Não é o mais esperado, afinal Schumacher precisa vencer a prova e Alonso não marcar pontos para definir a conquista, mas a verdade é que, apesar de pouco provável, os japoneses poderão assistir à nova decisão de campeonato, a 11.ª da sua história, na edição de 20 anos da Fórmula 1 em Suzuka e que marca sua despedida do calendário. E torcida não irá faltar. Não há mais ingressos para o GP do Japão. São esperadas 120 mil pessoas no autódromo amanhã. Os sempre comedidos japoneses parecem que se permitem, nos dias de Fórmula 1 no país, uma trégua a si próprios: talvez seja o povo que mais expressa seu carinho e devoção, das mais distintas formas, aos pilotos, em contraste com sua cultura.
Os céus decidiram retribuir tamanha espontaneidade de emoções com os dois candidatos ao título: mesmo com a população sendo budista ou shintoísta, São Pedro, um santo católico, providenciou que as chuvas parassem desde ontem à noite. Festa sem chuva oferece maior diversão e é menos perigoso. A previsão do tempo indica que as 56 voltas da 17.º e penúltima etapa da temporada serão disputadas com pista seca. Alonso ainda torce por uma corrida com asfalto molhado. Nessas condições, os pneus Michelin da Renault têm-se mostrado mais eficientes que os Bridgestone da Ferrari.
A afinidade do circuito da Honda por decisões de campeonato é mesmo notável.
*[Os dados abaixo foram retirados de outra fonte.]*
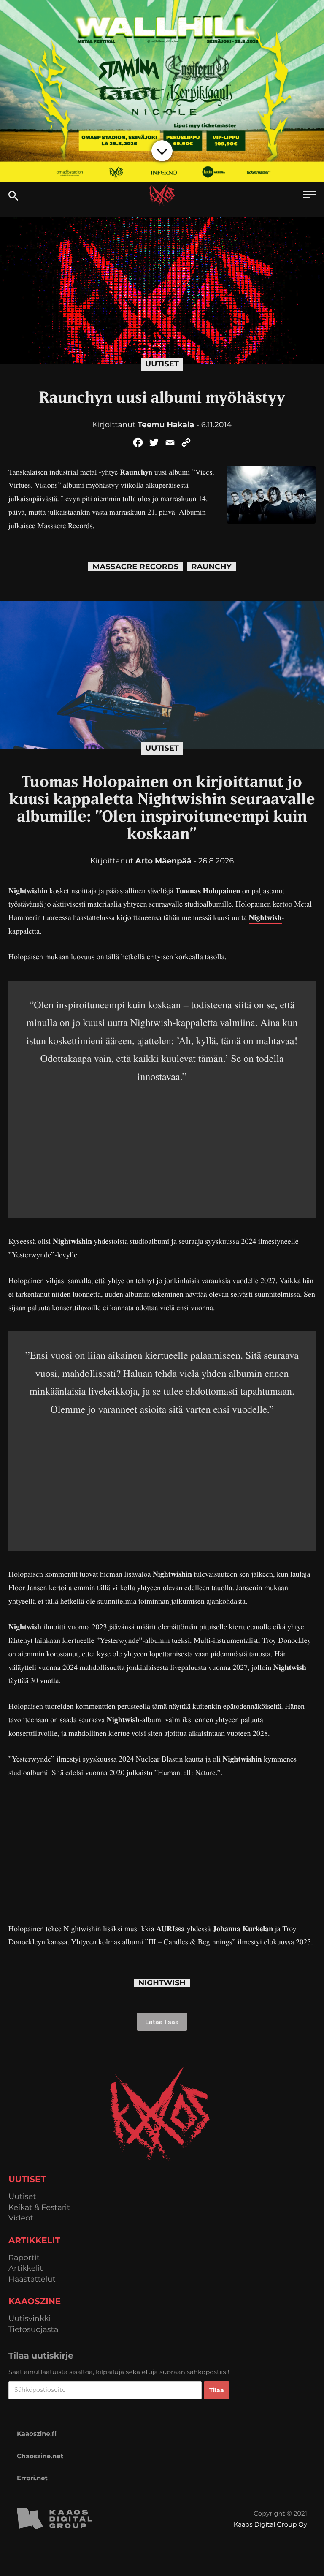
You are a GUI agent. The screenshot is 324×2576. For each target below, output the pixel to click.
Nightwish (265, 917)
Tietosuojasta (33, 2329)
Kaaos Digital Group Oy (270, 2524)
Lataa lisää (162, 2022)
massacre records (135, 566)
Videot (20, 2218)
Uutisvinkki (29, 2318)
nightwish (162, 1983)
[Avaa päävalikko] (309, 195)
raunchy (211, 566)
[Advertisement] (162, 1144)
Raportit (24, 2257)
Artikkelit (25, 2268)
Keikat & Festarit (39, 2207)
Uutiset (162, 364)
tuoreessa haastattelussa (79, 917)
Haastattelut (32, 2279)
Se Schumacher for campeão amanhã em Suzuka, será a 11.ª vez, em apenas 20 anos, que um dos traçados mais seletivos e espetaculares da Fórmula 1, com 5.807 metros, apontará o campeão. Tudo começou já na estréia de Suzuka no Mundial, em 1987. Nelson Piquet, com Williams, conquistou seu terceiro título lá. Depois, em 1988, foi a vez de Ayrton Senna, McLaren. Alain Prost, companheiro de Senna, no ano seguinte, para o brasileiro da McLaren levar nas duas próximas temporadas, 1990 e 1991. Também foram campeões do mundo em Suzuka: Damon Hill, Williams, em 1996, Mika Hakkinen, McLaren, 1998 e 1999, e Schumacher, 2000 e 2003.
“É…recebi dados que me impressionaram. Ao mesmo tempo me estimulam ainda mais”, disse ontem Schumacher, em entrevista à TV alemã, ao saber que cerca de 20 milhões de telespectadores na Alemanha deverão acordar mais cedo para assistir ao GP do Japão (a largada será às 7 horas no horário de seu país). Será a penúltima apresentação de Schumacher na Fórmula 1.
Mesmo em situação um pouco menos favorável quanto às suas possibilidades, por ter uma vitória a menos do alemão, 7 a 6, apesar da igualdade de pontos, 116, Alonso não irá gerar menos interesse nos espanhóis. Ele quebrou todos os recordes de audiência por um evento de esportes na nação, cujo pico se deu no GP do Brasil do ano passado, transmitido ao vivo em horário nobre da TV espanhola, domingo à noite. Quase a metade dos cidadãos da Espanha assistiu e vibrou com a conquista de seu primeiro título.
E agora poderá repeti-lo. Não hoje, mesmo que vença e Schumacher não faça pontos, mas em Interlagos, de novo, dia 22. Seu companheiro de Renault, Giancarlo Fisichella, já está escalado para, dentro do possível, auxiliá-lo, como tanto deseja o asturiano, a exemplo de Felipe Massa com relação a Schumacher. É outra atração do GP do Japão. Em Suzuka ou São Paulo, não importa onde e quem será o campeão, a Fórmula 1 poucas vezes viu tanto interesse pelo seu espetáculo.